- WHAT YOU SHOULD DO
Copy these entries word for word, including the answers.
===
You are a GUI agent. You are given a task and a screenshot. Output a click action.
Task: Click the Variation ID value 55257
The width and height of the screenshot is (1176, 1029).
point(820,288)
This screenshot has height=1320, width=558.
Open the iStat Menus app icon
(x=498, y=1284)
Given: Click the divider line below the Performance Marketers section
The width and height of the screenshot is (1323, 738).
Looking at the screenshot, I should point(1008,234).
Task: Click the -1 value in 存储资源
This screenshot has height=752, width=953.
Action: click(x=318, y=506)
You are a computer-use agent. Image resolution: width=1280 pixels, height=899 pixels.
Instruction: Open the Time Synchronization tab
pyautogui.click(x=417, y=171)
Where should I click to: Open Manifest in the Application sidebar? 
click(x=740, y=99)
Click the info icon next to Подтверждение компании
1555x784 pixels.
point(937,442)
===
- TASK OUTPUT
You are a GUI agent. You are given a task and a screenshot. Output a click action.
Task: Click the Variation ID value 55257
The width and height of the screenshot is (1176, 1029).
point(820,288)
This screenshot has height=1320, width=558.
Open the iStat Menus app icon
(x=498, y=1284)
Given: Click the divider line below the Performance Marketers section
The width and height of the screenshot is (1323, 738).
Looking at the screenshot, I should point(1008,234).
Task: Click the -1 value in 存储资源
This screenshot has height=752, width=953.
Action: click(x=318, y=506)
You are a computer-use agent. Image resolution: width=1280 pixels, height=899 pixels.
Instruction: Open the Time Synchronization tab
pyautogui.click(x=417, y=171)
Where should I click to: Open Manifest in the Application sidebar? 
click(x=740, y=99)
Click the info icon next to Подтверждение компании
1555x784 pixels.
point(937,442)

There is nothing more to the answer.